Monday, Feb. 24, 1947

The Milky Way

When he doffed his navy uniform, Gordon Kennedy, 40, a breezy storekeeper 3rd class and ex-milk company accountant, had the same ambition as many G.I.s. He wanted to own his own business. In Detroit he found a small, unprofitable dairy ready to sell out for $150,000. Kennedy rounded up some 40 veterans, handed each of them 100 five-dollar certificates exchangeable for milk & dairy products, sent them out to work their selling charms on housewives. This brought in $28,000.

Then Kennedy shrewdly capitalized on a long-standing grudge. Ruggedly individualistic Michigan farmers had a scunner against the monopoly-like Michigan Milk Producers' Association, through which they sold their milk to Detroit's dairies-Resentful of the Association's sometimes high-handed methods and always complicated formula for buying milk, the farmers were glad to trade $75,000 for one-year promissory notes to help G.I.s. A $75,000 mortgage on the plant and 39 bank-financed jeeps completed the organization; the Servicemen's Dairy Cooperative Association was ready for business.

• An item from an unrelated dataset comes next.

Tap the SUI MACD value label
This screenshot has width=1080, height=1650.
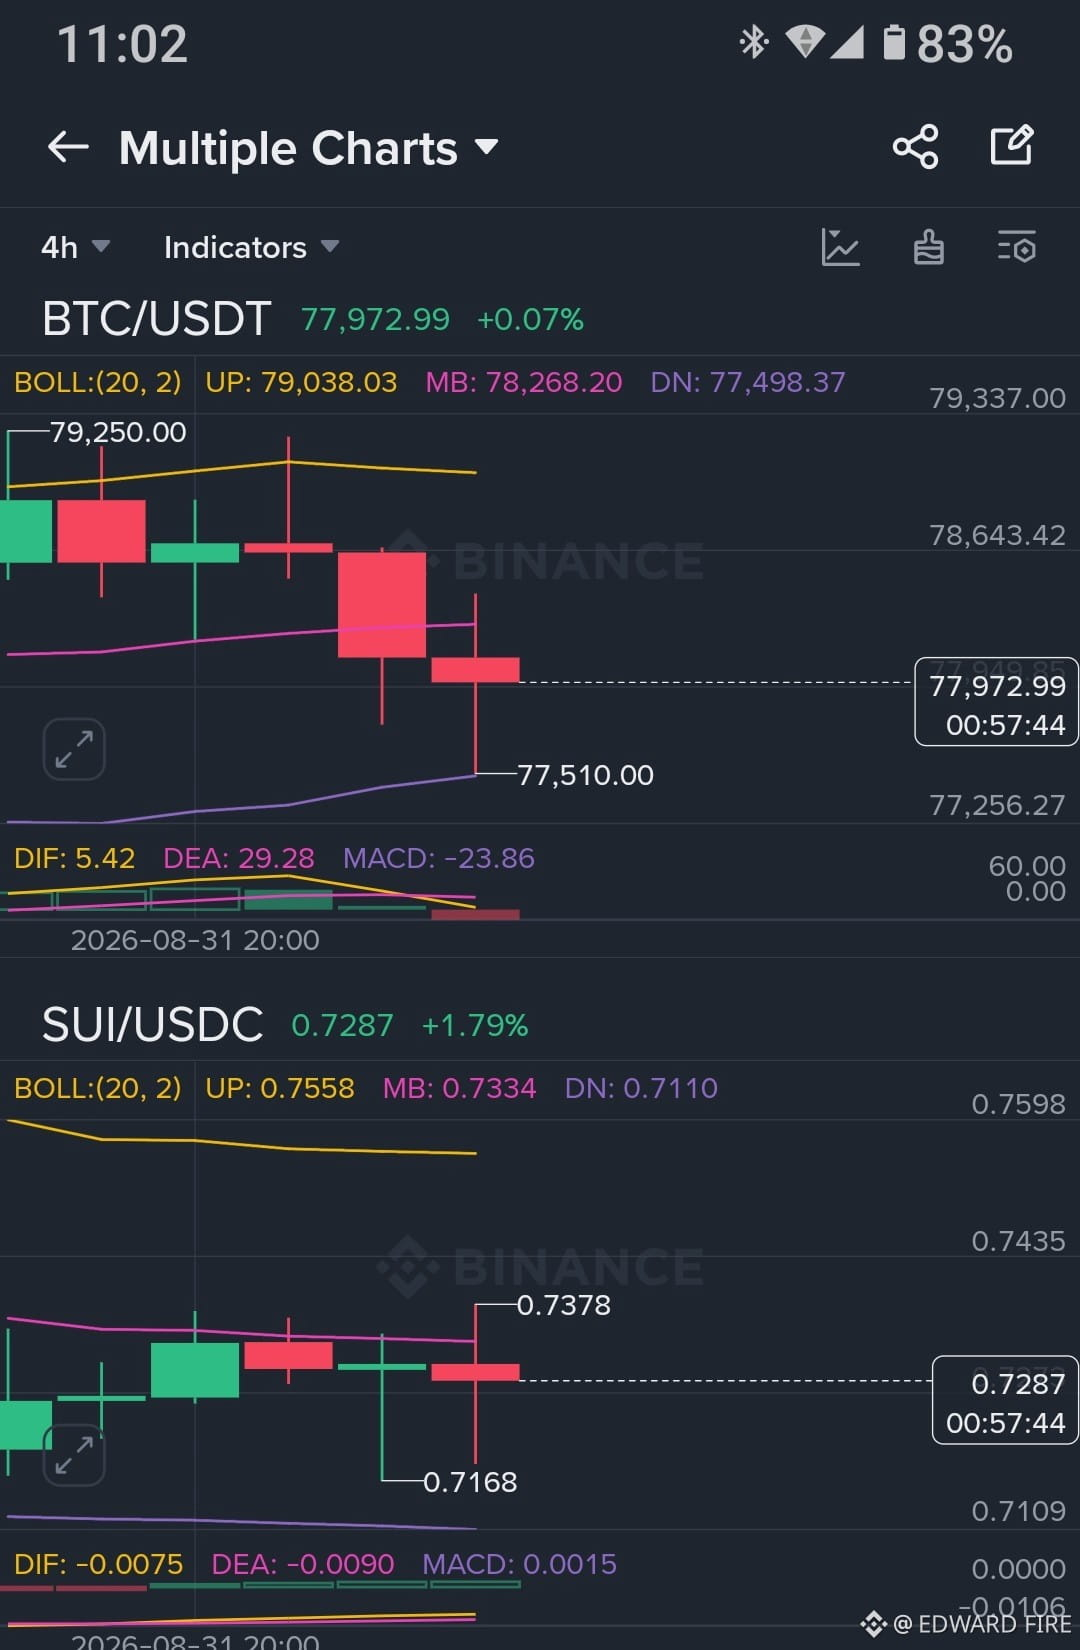(x=520, y=1564)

Pass Out Bats. Kennedy and Treasurer Jimmy Adichi, 25, American-born Japanese veteran of the Italian campaign, soon ran into trouble. Apartment superintendents, paid by established companies for exclusive rights to peddle milk in their buildings, barred the Servicemen's Dairy. Kennedy threatened to turn them in to the Bureau of Internal Revenue. He had shrewdly suspected that they had not reported their take on their income tax. The superintendents gave in. When the C.I.O. tied up all other dairies in a strike, the Servicemen went right on delivering. The union threatened violence. Kennedy passed out baseball bats to his men, got pistol permits. There was no violence.

Hit a Homer. When established dairies last December raised milk prices 2-c- a quart, Kennedy held the price line, picked up as many as 1,000 new customers a day until the other dairies dropped prices back. As a result, in a year the Association has climbed to seventh among Detroit's 28 dairies, and grossed $1,250,000 in 1946 (estimated net: $60,000).

Kennedy still draws only $100-a-week salary. The milk drivers, who own their own trucks (jeeps proved too small), take care of their own overhead and get a commission of 5^ a quart. Some net $180 a week; the average: $100 a week.

Farmers like to deal with Kennedy so well that last week they were ready to put another $175,000 into the dairy in exchange for stock. Kennedy, who owns 600 of the 1,000 shares outstanding, plans to use the cash to expand. Says he: "Before we're through the big companies are not going to like it."